CHAPTER 12: Monopoly Flashcards
What is a monopoly?
market w/ a single firm that produces a good or service w/ no close substitutes & protected by a barrier that prevents other firms from entering that market
How does technology weaken or strengthen a monopoly?
○ Technological change can create substitutes & weaken monopoly
E.g. UPS & email are subs for Canada Post
○ Arrival of new tech can create a monopoly
E.g. Introduction of Google
What are barriers to entry? Explain the 3 types.

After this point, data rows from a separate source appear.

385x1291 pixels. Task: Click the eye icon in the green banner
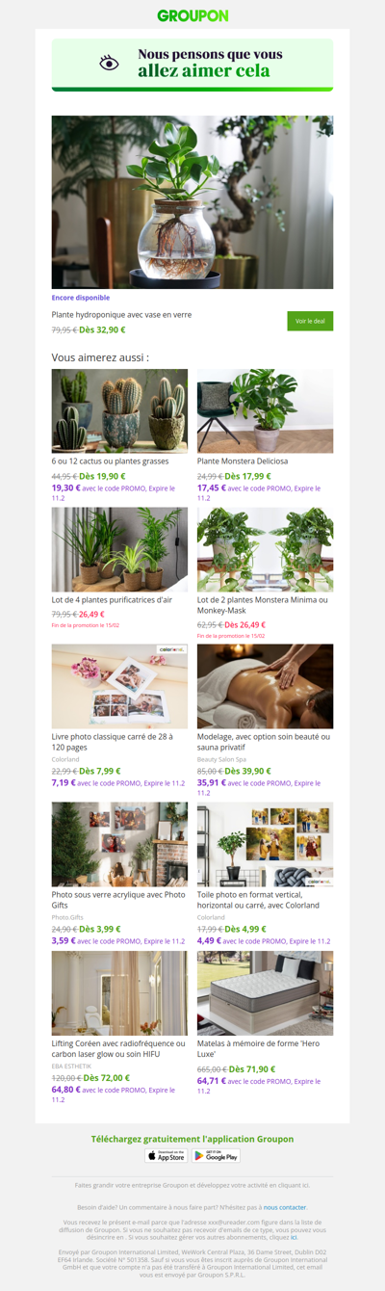(x=110, y=63)
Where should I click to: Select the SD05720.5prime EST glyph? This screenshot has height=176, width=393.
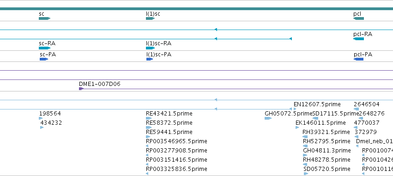(306, 174)
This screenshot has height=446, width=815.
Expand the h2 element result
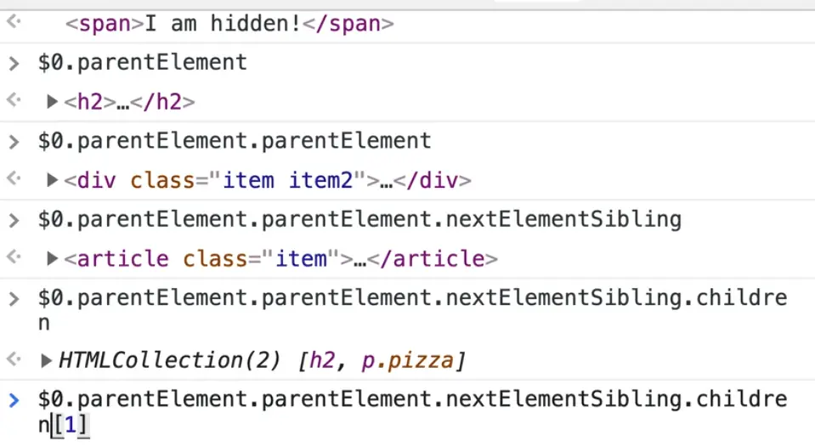click(53, 103)
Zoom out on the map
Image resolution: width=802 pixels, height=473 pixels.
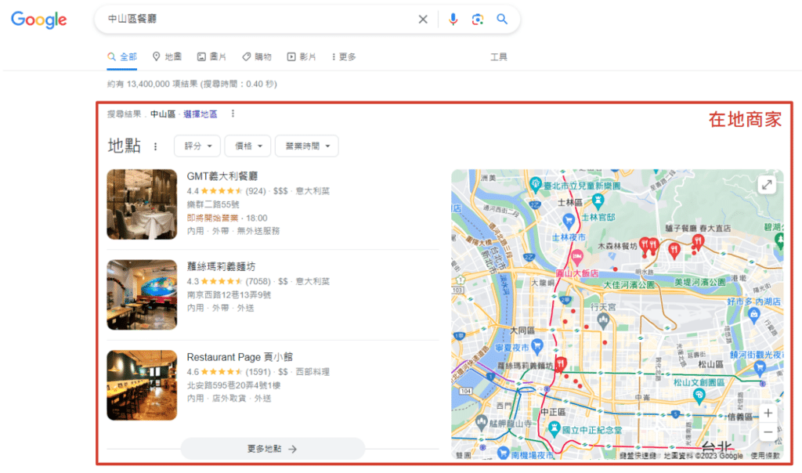[768, 431]
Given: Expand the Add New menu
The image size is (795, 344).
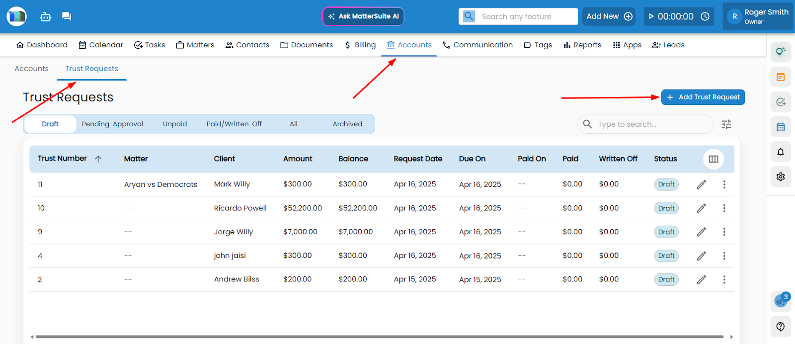Looking at the screenshot, I should (609, 16).
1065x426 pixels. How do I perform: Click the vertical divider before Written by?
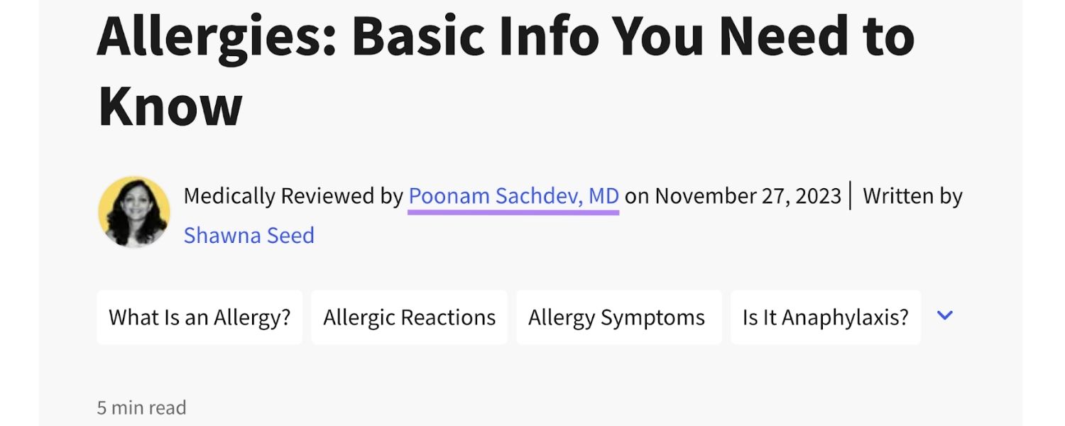click(x=851, y=196)
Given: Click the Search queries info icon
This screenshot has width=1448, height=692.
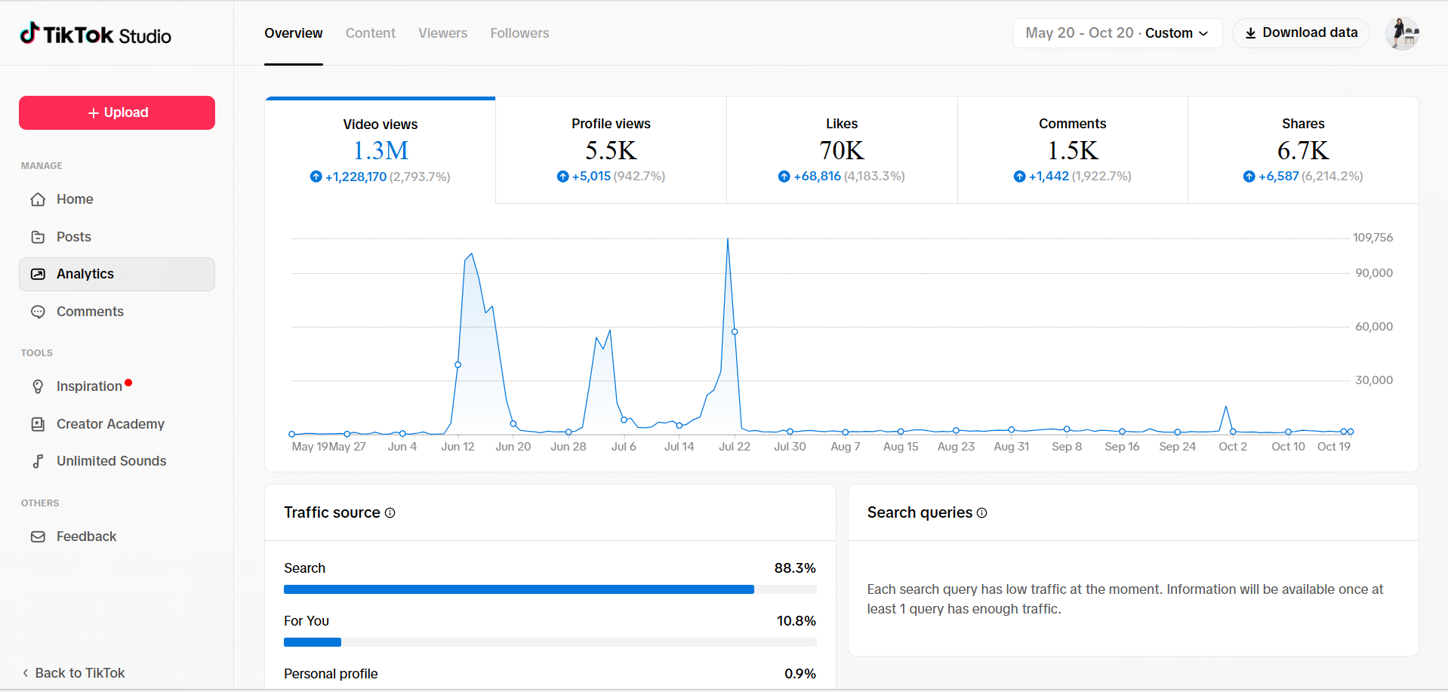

constraint that protects a firm from potential competitors
~ Natural Monopoly - market in which economies of scale enable one firm to supply the entire market at the lowest possible cost
~Ownership Barrier - monopoly in which competition & entry are restricted by a ownership
~ Legal Monopoly - market in which competition & entry are restricted by the granting of a public franchise, government licence, patent, or copyright
What is the key difference between a monopoly & competition?
monopoly sets its own price
Causes a market constrain - to sell at a larger quantity, monopoly must set a lower price
What are the 2 types of price situations in a monopoly?
○ Single-Price Monopoly - firm that must sell each unit of its output for the same price to all customers
○ Price Discrimination - firm that sells different units of a good for a different price
E.g. Microsoft sells Windows & Office at different prices to different buyers (teachers, government, students, etc.)
Total Revenue Equals …..
Price (P) x Quantity Sold (Q)
In a monopoly, the marginal revenue curve lies ____ the demand curve.
MR curve lies below the demand curve (downwards sloping)
A monopoly always produces in what range of elasticity of demand? Describe the 3 elasticities of demand.
demand is always elastic
○ Elastic Demand - elasticity is greater than 1; change in quantity demanded due to a change in price is large
§ Occurs if a 1% fall in the price brings a greater than 1% increase in quantity demanded
§ Fall in price increases TR & MR is positive
○ Inelastic Demand - elasticity is less than 1; change in quantity demanded due to a change in price is small
§ Occurs if a 1% fall in price brings a less than 1% increase in quantity demanded
§ Fall in price decreases TR & MR is negative
○ Unit Elastic Demand - elasticity = 1; any change in the price of a good leads to an equally proportional change in quantity demanded
§ Occurs if a 1% fall in the price brings a 1% increase in the quantity demanded
§ TR does not change; MR = 0
Monopolies are not price-taking firms. Instead, a monopoly is a _____.
Price-Setting Firm
Produce at output levels that maximize economic profit (point at which MR intersects MC)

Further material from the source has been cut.